My Reflections on America The Beautiful

Wednesday, February 5, 2014

I'm not usually particularly political or preachy (say that 5 times fast) in the realm of social media. Actually, anyone who knows me well knows that I tend to avoid conversations and issues surrounding race. But all that background is a testimony for a different day. Today, my heart is stirred by all of this conversation on Coca Cola's America the Beautiful commercial and, this time, I've got some words:

I'm half black and half white. Raised by a white mother who grew up in an all white community and a black father who tended to see racial issues everywhere. He often warned me that I would be treated differently, and growing up in the age that I did, I often thought he was being overly dramatic and paranoid. I wish I were right. 

I'm a half black girl, married to a full white guy. Together we have a quarter black baby. I have passion for international missions and a heart for international adoption. I worked full time as an ELL teacher with immigrants, some African refugees, but mostly from Mexico and other Hispanic countries. In my {what I perceive as relatively limited} experience, I have encountered numerous unfortunate comments from people. I have been the recipient of racist comments myself - not often, but always from people I could only describe as ignorant. Brian and I have received idiotic comments and questions about our interracial marriage. More commonly, I have heard countless opinions on why international missions are ridiculous and how they misuse time and money. Often I have been disappointed in the people I hear these comments from.  These same people tend to be anti-international adoption for the same reasons. And then don't even get me started on the IGNORANT comments made about Hispanic immigrants - assumptions on their legal status or judgements on cultural differences. You've GOT TO BE KIDDING ME. How has our society come to be so pompous? Talk about "forgetting where you came from." You've heard the "we're all immigrants" speech. I won't go there. 

But I digress.
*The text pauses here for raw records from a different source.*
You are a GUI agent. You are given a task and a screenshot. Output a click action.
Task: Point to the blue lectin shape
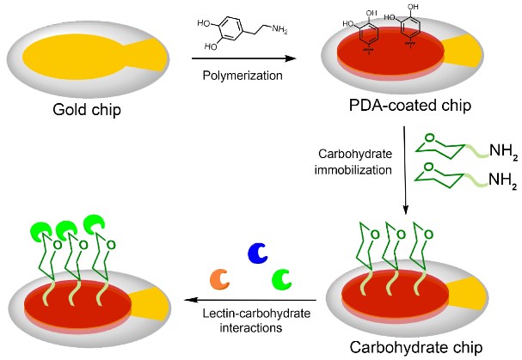coord(257,253)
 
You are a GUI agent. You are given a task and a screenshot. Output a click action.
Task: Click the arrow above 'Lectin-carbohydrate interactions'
coord(249,301)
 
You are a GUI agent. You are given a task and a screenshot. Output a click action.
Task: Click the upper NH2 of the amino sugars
coord(494,152)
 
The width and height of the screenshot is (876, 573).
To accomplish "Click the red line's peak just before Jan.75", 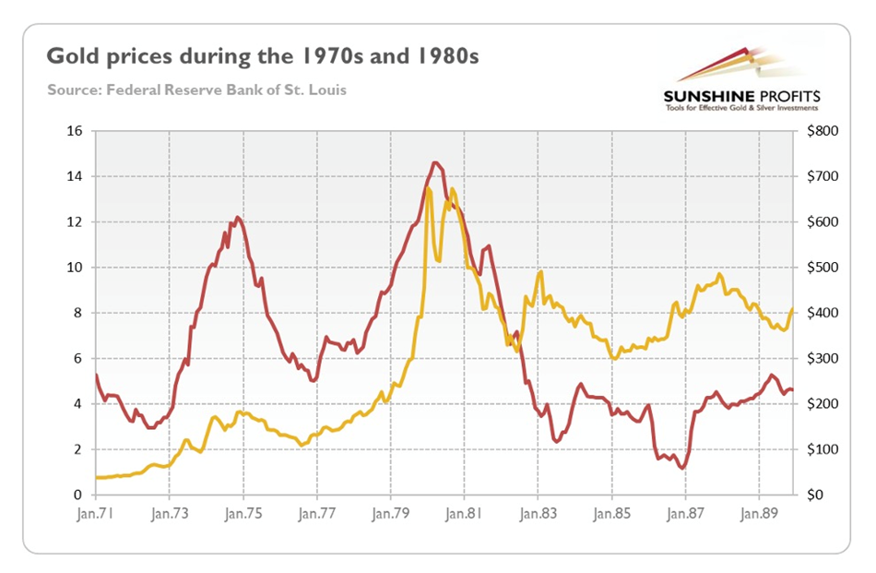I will click(x=237, y=217).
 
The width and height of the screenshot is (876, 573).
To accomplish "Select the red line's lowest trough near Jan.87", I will click(x=683, y=468).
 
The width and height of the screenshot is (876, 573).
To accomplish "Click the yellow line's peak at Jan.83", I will click(x=540, y=271).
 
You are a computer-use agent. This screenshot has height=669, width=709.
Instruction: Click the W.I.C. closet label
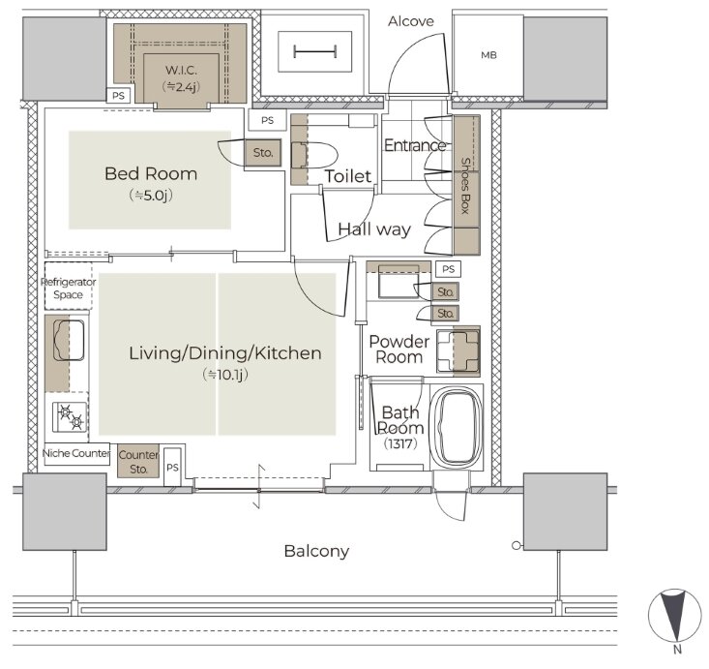[181, 70]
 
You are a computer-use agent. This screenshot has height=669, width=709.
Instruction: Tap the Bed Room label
[151, 174]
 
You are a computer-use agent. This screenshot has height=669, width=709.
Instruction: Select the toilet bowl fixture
[314, 155]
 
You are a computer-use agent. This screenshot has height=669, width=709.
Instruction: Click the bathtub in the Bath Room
[457, 427]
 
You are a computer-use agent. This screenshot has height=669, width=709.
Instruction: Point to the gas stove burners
[71, 417]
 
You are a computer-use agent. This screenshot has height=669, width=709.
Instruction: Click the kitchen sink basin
[69, 340]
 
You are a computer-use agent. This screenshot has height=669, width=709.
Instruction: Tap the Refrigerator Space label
[69, 289]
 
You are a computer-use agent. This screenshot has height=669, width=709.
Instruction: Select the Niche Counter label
[76, 453]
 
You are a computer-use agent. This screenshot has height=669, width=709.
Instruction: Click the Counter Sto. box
[138, 461]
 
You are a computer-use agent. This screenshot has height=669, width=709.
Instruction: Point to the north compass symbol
[674, 616]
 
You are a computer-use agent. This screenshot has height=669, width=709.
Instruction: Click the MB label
[488, 55]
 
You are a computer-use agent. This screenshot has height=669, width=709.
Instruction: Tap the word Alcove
[410, 21]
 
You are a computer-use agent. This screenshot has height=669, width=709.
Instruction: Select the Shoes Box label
[465, 186]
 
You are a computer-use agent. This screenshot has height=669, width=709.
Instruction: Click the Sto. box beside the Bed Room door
[263, 153]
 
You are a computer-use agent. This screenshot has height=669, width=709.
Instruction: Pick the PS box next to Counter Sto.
[172, 467]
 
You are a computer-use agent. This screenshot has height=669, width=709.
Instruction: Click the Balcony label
[316, 551]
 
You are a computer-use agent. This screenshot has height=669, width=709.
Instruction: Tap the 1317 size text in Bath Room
[400, 443]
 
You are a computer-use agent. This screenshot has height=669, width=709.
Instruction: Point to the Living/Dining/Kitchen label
[225, 353]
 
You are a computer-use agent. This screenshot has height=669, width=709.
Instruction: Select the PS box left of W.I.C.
[118, 96]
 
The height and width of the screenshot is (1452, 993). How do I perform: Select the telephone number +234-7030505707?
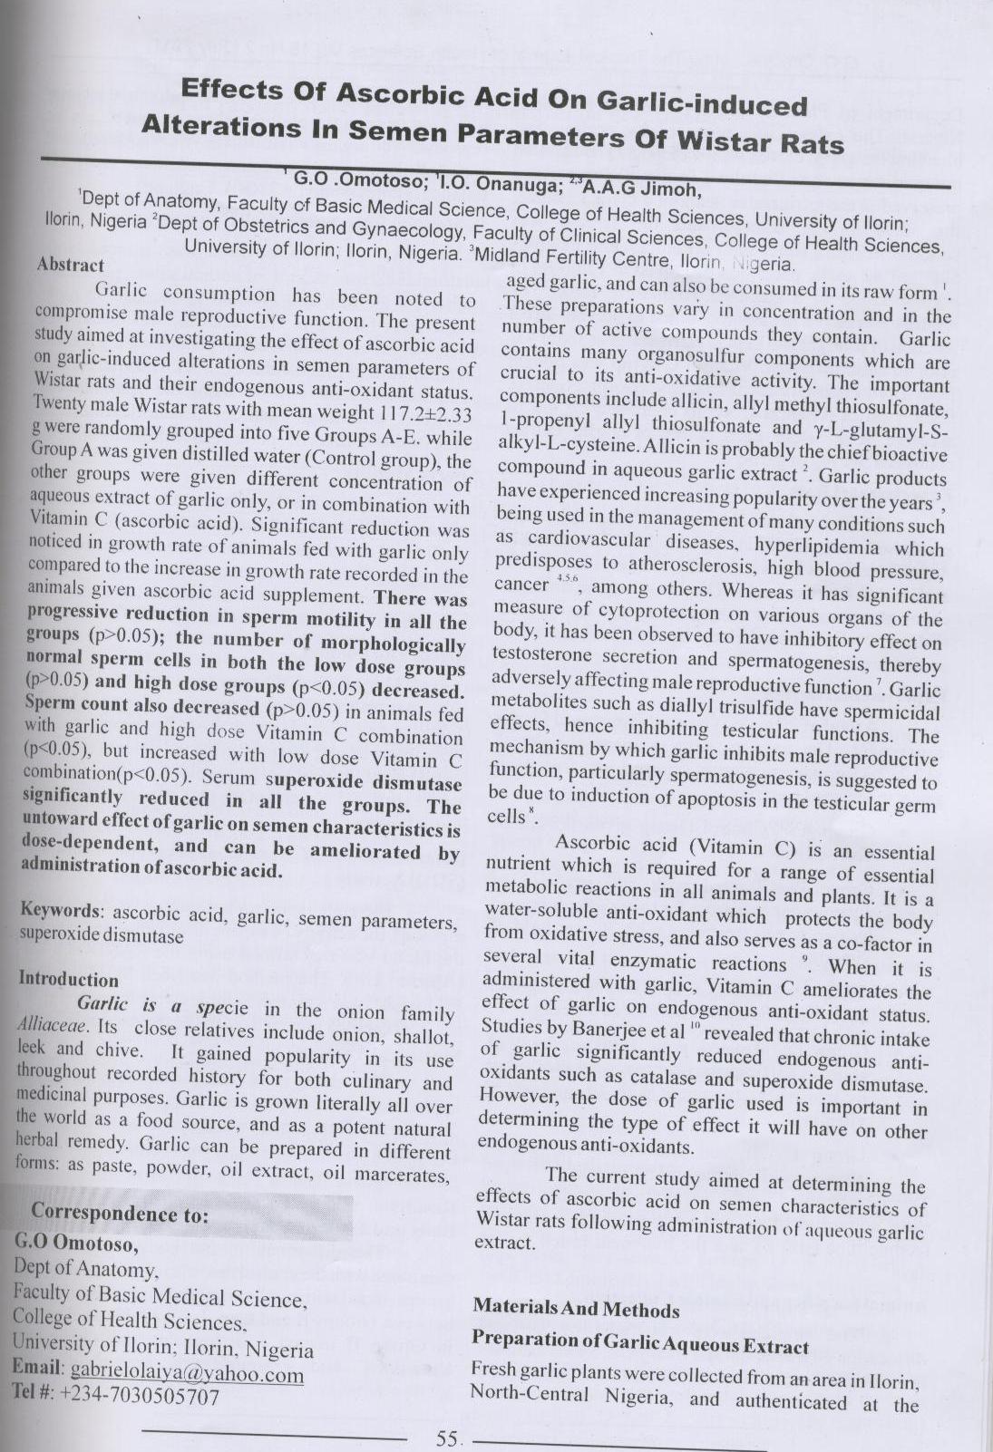tap(140, 1397)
My goal today is not to preach on acceptance, but to share a little bit of my heart. 

Five years ago I was blessed with the awesome opportunity to take a mission trip to Austria. I remember participating in a worship service and being so choked up I couldn't help but cry. I'm not a big crier - especially during worship - it's just not my thing. But I remember being SO overwhelmed with the beauty of hearing some of my favorite worship songs sung, with such passion and love, in a language I didn't understand at all. I felt almost unworthy of experiencing this beautiful display of creation. I felt small - if that makes sense. Small in the sense that God's creation is SO BIG, and I'm just one little English speaking American, used to my little cliche American church experience. But who am I? 

The other day in church, Marc preached about this verse: What is your life? For you are a mist that appears for a little time and then vanishes. (James 4:14). 

A MIST. 

So that brings me {closer} to my point: My favorite thing about God is his immense display of creativity in Creation. {Hence the name, I guess!}. Seriously! Think about it!

Did you know there are between 6,000 and 8,000 spoken languages? According to Joshua Project, there are 16,845 people groups in the world! That is a LOT of variety! I can't even come up with different color palettes for the rooms in my HOUSE (brown, brown, brown). Each of these groups has a different combinations of languages, traditions, beliefs, music, dress, and FOOD!

If I can step outside of myself for just a moment. Forget that we are NOT the center of the world. That we are NOT the "right" culture and that we don't have to be so isolated and "supreme" in our thinking. When I stop to embrace the minuscule, nearly insignificant "mist" that is me… when I take a moment to ATTEMPT to comprehend that the vastness of God's creation… the detail and variety… THAT is when I am most humbled and amazed by His creation. That is when I feel the true sense of the word "awesome." That's also when I can feel SUPREMELY blessed and grateful for any opportunity I have to interact with the world outside of my little bubble. To me, these small moments - when I get to experience a culture outside of my own - are a gift. They're a glimpse of the immense love and value God obviously invested in every detail of His work. 

And then, when I hear comments degrading those other cultures, and their "interference" in our apparently supreme society, it makes me sad. I'm sad that there are people out there who are going to live their ENTIRE LIVES never experiencing the INDESCRIBABLE BEAUTY that God bestowed in the the world around us.

I know I'll never have enough time to experience every culture. But if I could I would hear every language, taste every food, dance on every shore. That may sound cheesy and dramatic, but it's so true. We're missing out, people. And we're running out of time.

And that's all I have to say about that.

A highlight of my travels: A Masai children's dance competition.